Available PhD projects
We are seeking highly motivated and intelligent PhD candidates to join a unique multi-disciplinary team to work on projects outlined below.
- Candidates should have a minimum of a 4 year Bachelors degree which includes a major project in their final year.
- A Master degree in chemical engineering, bioengineering, chemistry, material science, or other relevant fields would be advantages.
- The candidates must demonstrate that his/her current level of English language proficiency meets Monash’s minimum entry requirements, for instance, the minimum IELTS overall score of 6.5 and writing score of 6.0 (https://www.monash.edu/graduate-research/future-students/apply)
For further information of these project, and expressions of interest, please email Dr Lizhong He with your CV and your full academic transcripts.

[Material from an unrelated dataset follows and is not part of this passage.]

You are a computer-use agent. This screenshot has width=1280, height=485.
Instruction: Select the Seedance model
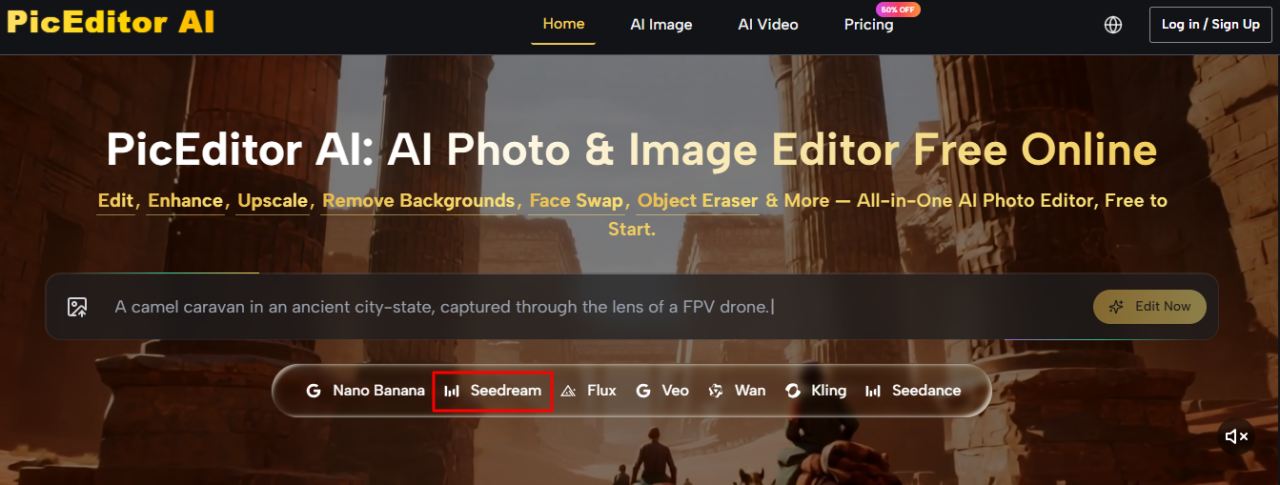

Project 1 - Engineering nanostructured enzyme complexes for conversion of cellulose into sugars
This research will deliver a new technology combining bioengineering and nanotechnology, building naturally on research strengths at Monash University and CSIRO in order to engineer enzymes in a new nanostructured form for depolymerisation of crystalline cellulose.
In this project, we will develop novel enzyme-nanoparticle complexes that orientate enzymes at the surface of the particle to provide optimal access and cleavage of insoluble cellulose and, in contrast to alternative approaches, maintain high enzyme activities. Furthermore, due to the inherent magnetic properties of the particles, the enzyme-nanoparticle complexes can be recycled for multiple uses.
This low-cost and reusable technique will significantly decrease the cost of converting biomass into fermentable sugars, which can be further converted into biofuels and products. We have established a nanoparticle immobilisation technique (Monash) and a highly promising enzyme mixture (CSIRO) to pursue the goal of engineering nanostructured enzyme complexes with high activity, ease of use/reuse and stability. The PhD candidate will be involved in multidisciplinary research which spans nanotechnology, protein engineering, bioprocessing, biochemistry and energy production.
Project 2 - Engineering enzymes for advanced biocatalysis
Enzymes, particularly immobilized enzymes, are ubiquitous in processes and products ranging from food and chemical processing to bio-energy and water treatment. The research topic will engineer enzymes with advanced functions by genetic modification and enzyme immobilization. This research project will comprise three components including mutation of enzymes and their production, enzyme immobilization using nanoparticles, and activity analysis of the immobilized enzymes. It will identify key factors controlling orientation and density of immobilized enzymes at the interface. Using a multidisciplinary approach combining surface chemistry and advanced biophysical techniques, the project is expected to discover new knowledge and methods for designing and engineering enzymes tailored for immobilization onto nanoparticles. Working closely with other team members, the PhD student will take part in exciting research towards significant advances in novel biocatalyst strategies by integrating nanotechnology and bioengineering.
Project 3: Engineering surface-binding peptides for functionalization of nanoparticles
Application of nanoparticles, particularly their biological application, strongly relies on successful surface functionalization of nanoparticles. This research project will engineer surface-binding peptides with selective binding ability to functionalize nanoparticles. The research will comprise three components including design of peptides and their production, functionalization of nanoparticles by peptides, and their applications for biocatalysis and drug delivery. The project will identify key factors controlling binding strength and selectivity of designed peptides on nanoparticle surfaces. Using a multidisciplinary approach combining protein engineering and advanced biophysical techniques, the project is expected to discover new knowledge and methods for designing and engineering peptides tailored for binding nanoparticles. Working closely with other team members, the PhD student will take part in exciting research towards significant advances in novel functionalization strategies by integrating nanotechnology and bioengineering.